Aprendizagem ao mesmo tempo técnica, prática, teórica e integrada, abrangendo várias áreas do conhecimento. Aprendizagem que me habilitou a exercer actividades tão díspares como elaborar um cartaz, imprimi-lo, fazer a cobertura fotográfica ou em vídeo de um acontecimento, projectar para uma audiência filmes ou a reportagem que fizera em vídeo, sujar as mãos na serigrafia, organizar um evento, montar tubos, painéis de madeira e toldos para construir o espaço onde esse evento iria decorrer, massacrar furiosamente as teclas de um piano para fazer qualquer coisa parecida com música e depois ajudar a carregar esse piano escada acima para a sala onde, nessa noite, o maestro Victorino d'Almeida iria massacrar furiosamente as teclas desse mesmo piano para fazer música. Etc.
(Foi nesse tempo que defini dois objectivos, não sei já se ambiciosos ou modestos, para a minha vida: conhecer-me a mim próprio e alcançar o que então chamava uma visão global do mundo.)
"Skills"? Inteligência? Mas o que é que isso interessava? Interessava, sim, que estava a adquirir conhecimento e competências, a trabalhar e a divertir-me, assim, sem mais nem menos, experimentando muito sem me especializar em nada.

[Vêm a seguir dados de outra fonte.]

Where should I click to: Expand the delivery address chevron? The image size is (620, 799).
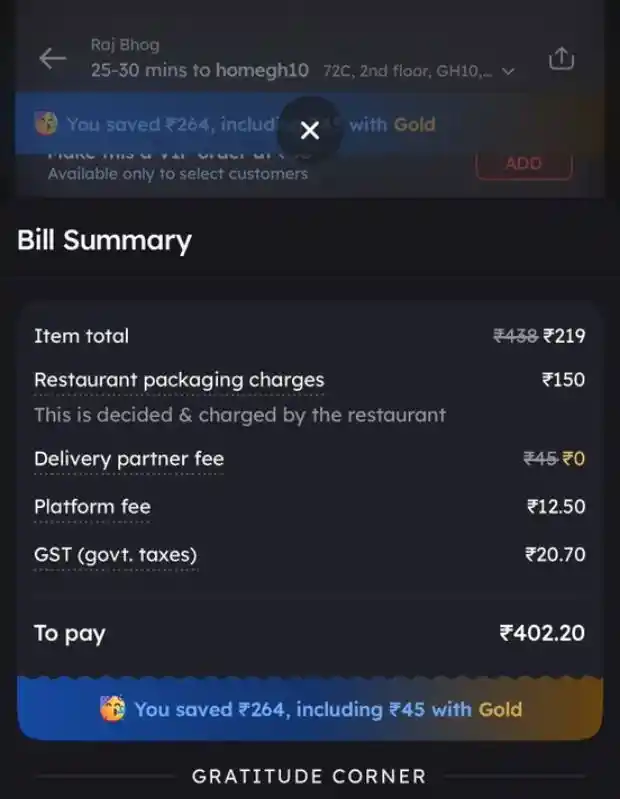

E estava - pequeno pormenor... - a aprender a pensar.
Portanto, quando chega o momento de optar por uma profissão, vi-me com experiência de vida e competências técnicas para escolher entre várias opções possíveis, e com maturidade e esclarecimento suficientes para o fazer sem me arrepender mais tarde. (Obviamente, a conjuntura económica também favorecia essa possibilidade de escolha: depois de anos muito difíceis, estávamos então naquele período de crescimento económico, na transição da década de 1980 para 1990 - crescimento nunca igualado até hoje.)
Escolhi fazer rádio. Na rádio meteram-me a fazer jornalismo.
Aí, toda aquela destreza/rapidez/habilidade das competições de leitura da escola primária voltou, naturalmente e mecanicamente. Saber falar bem e depressa é (ou era) uma condição sine qua non para ser um bom locutor de rádio. Mas, para ser um bom jornalista, é preciso, também, não apenas saber ler bem o texto, mas saber entendê-lo bem.
Ter rapidez de raciocínio, sim, mas também ter clareza de raciocínio. E, acima de tudo isso, não apenas entender os assuntos (muito diversificados) com os quais trabalhamos, mas entender também como se relacionam, e porque são assim e se relacionam assim e não de outra forma qualquer. Chama-se a isso pensamento crítico. Eu chamo-lhe, também, inteligência. E sim, nesse tempo, habilidade e inteligência foram, indissociadamente, vantagem competitiva no mercado profissional.
Tinha razão, a minha professora da primária.
A inteligência não é um amontoado de "skills". No mínimo é a relação dinâmica entre todos eles. Talvez seja, ainda mais, um processo holístico, em que o resultado final é superior à soma das partes.
Não é, de certeza, uma exibição de habilidades circenses.
E quem ensina para desenvolver "skills" esquecendo-se de incentivar o pensamento crítico (e a inteligência emocional, de que não falei, mas que não é menos importante), estará, quando muito e na melhor das hipóteses, a formar bons técnicos, mas de inteligência limitada às funções que é suposto desempenharem. É a minha modestíssima opinião...
Chamam a isso inteligência? Pronto, chamem-lhe o que quiserem. Eu chamo-lhe (porque não?) uma máquina de encher chouriços. Informacionais, talvez. Mas chouriços, na mesma.